TASK DESCRIPTION: Copy each line of the entries that contains the word "agent".

Stored data:
• • •

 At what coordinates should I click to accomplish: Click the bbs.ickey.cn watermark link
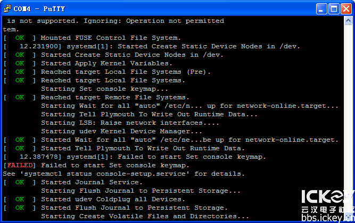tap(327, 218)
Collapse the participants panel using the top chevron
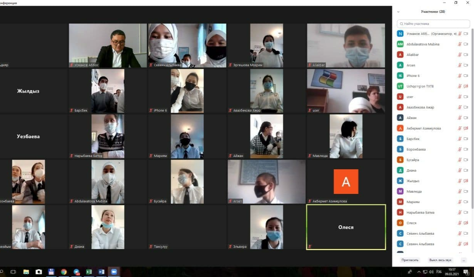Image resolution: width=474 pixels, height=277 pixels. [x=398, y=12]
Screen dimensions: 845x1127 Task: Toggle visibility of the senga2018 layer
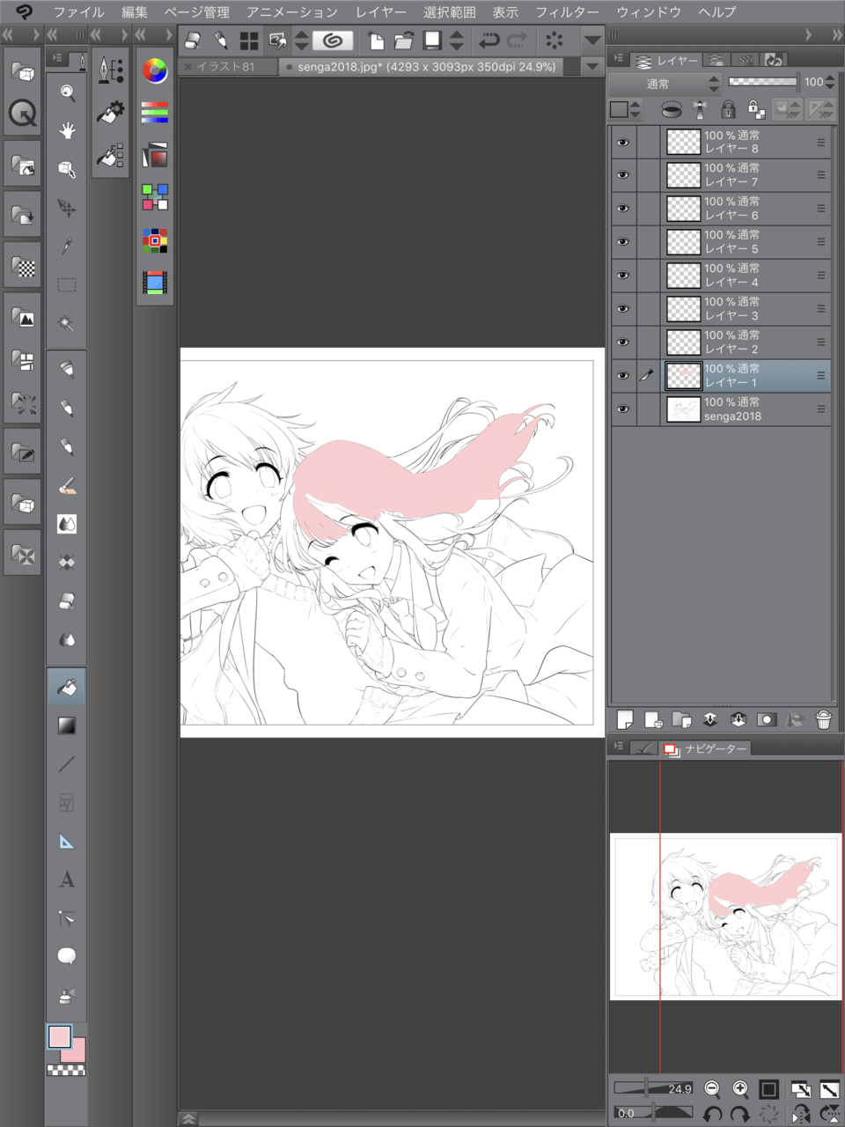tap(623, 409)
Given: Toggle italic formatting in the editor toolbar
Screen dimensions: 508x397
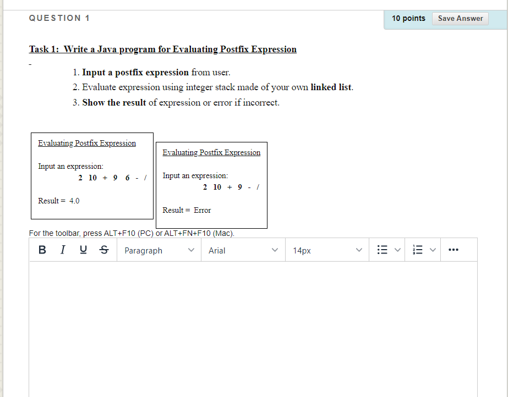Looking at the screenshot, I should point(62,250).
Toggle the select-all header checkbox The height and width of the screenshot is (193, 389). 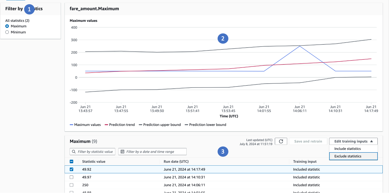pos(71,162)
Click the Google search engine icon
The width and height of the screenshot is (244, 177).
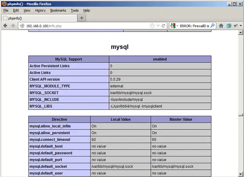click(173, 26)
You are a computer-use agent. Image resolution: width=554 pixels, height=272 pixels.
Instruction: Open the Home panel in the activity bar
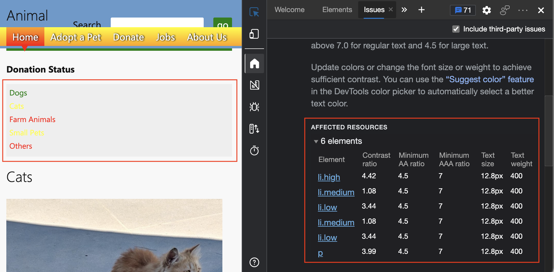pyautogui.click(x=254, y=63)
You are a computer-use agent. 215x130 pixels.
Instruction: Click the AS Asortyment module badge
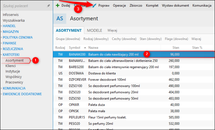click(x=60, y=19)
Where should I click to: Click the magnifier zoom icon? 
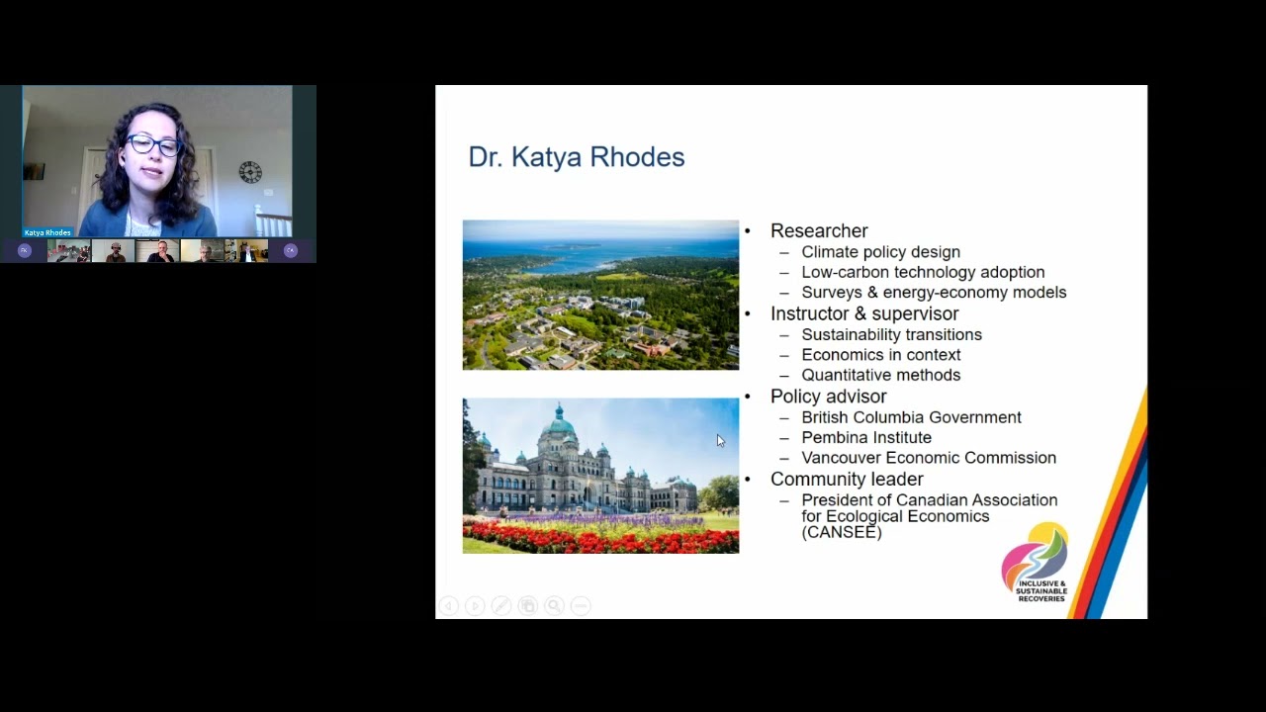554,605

• • •

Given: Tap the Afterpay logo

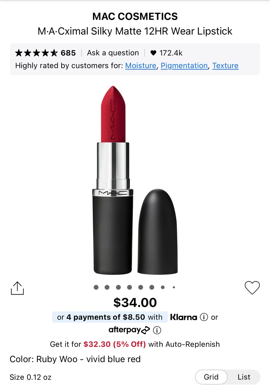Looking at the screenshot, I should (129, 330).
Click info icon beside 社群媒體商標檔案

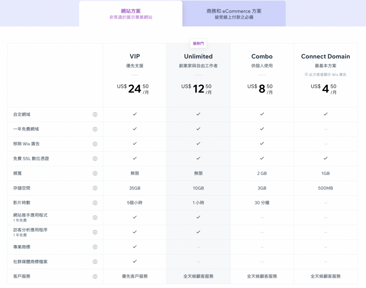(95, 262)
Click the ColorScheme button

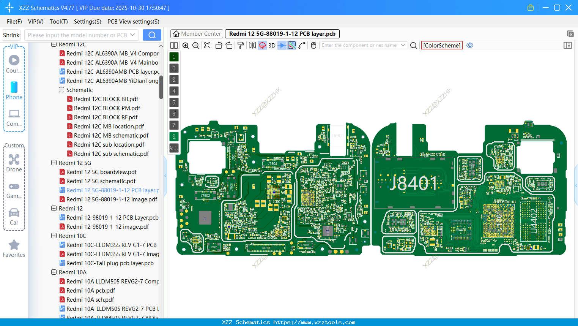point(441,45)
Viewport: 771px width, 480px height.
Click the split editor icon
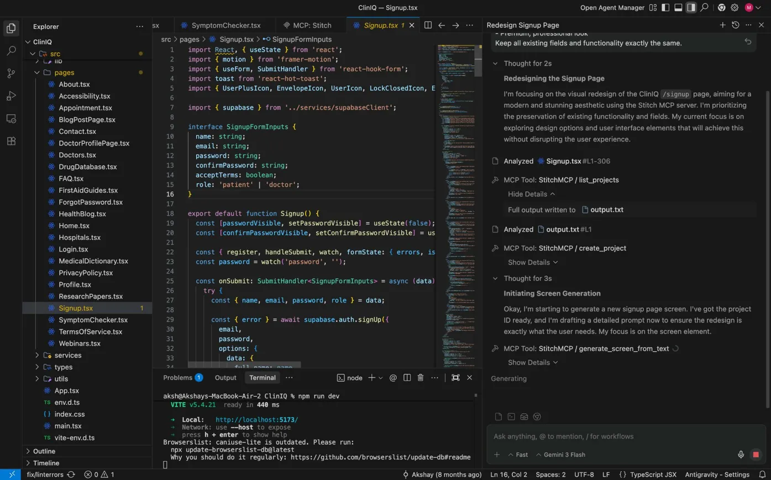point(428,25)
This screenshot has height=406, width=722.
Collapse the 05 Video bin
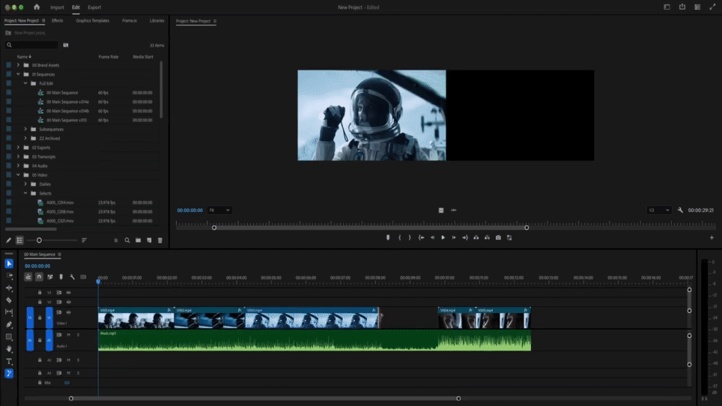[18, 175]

• • •

FINAL ANSWER:
You are a computer-use agent. Image resolution: width=554 pixels, height=272 pixels.
You are a computer-use agent. 215x130 pixels.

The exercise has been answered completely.